### EXERCISE AIM
Please restate word for word all lines from the one containing "Check the 个人信息保护告知同意书 checkbox" to the final line of the entries, and include no pictures.

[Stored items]
################

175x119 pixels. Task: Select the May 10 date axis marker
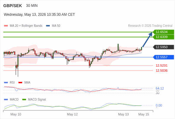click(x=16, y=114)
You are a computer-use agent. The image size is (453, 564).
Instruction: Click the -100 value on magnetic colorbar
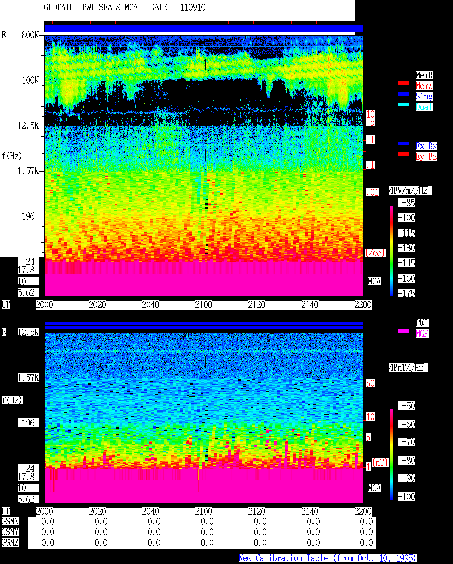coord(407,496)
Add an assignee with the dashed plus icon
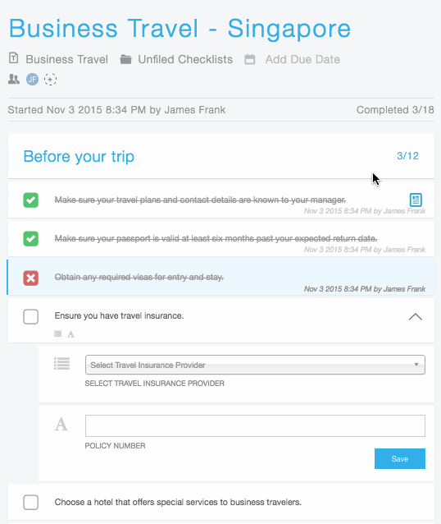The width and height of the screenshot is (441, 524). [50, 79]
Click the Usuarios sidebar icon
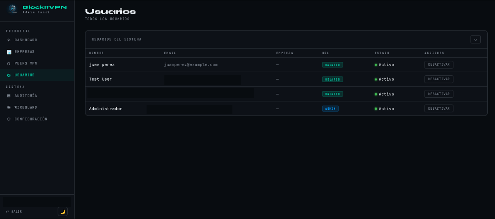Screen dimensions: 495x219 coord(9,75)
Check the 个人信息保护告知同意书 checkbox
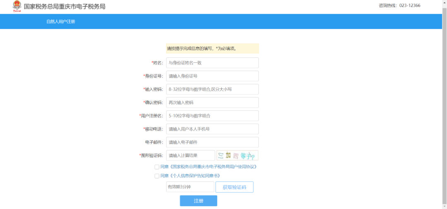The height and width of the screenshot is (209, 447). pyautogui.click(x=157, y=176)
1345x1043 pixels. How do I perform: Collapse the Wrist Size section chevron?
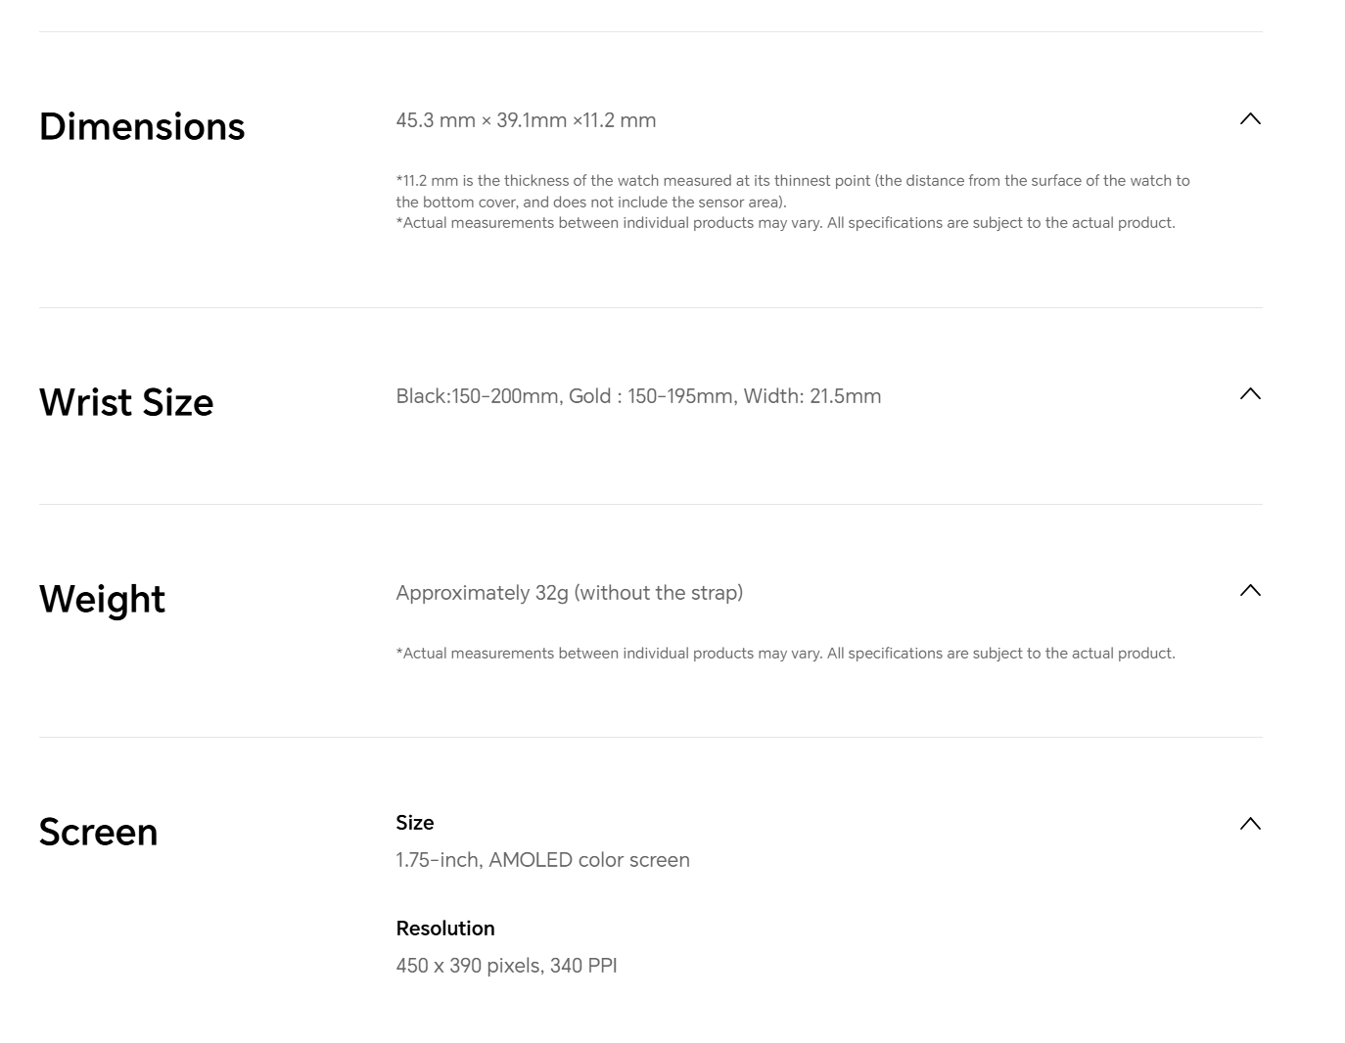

################

### EXERCISE ANSWER
Check the 个人信息保护告知同意书 checkbox
The height and width of the screenshot is (209, 447). pyautogui.click(x=157, y=176)
1345x1043 pixels. How do I perform: Collapse the Wrist Size section chevron?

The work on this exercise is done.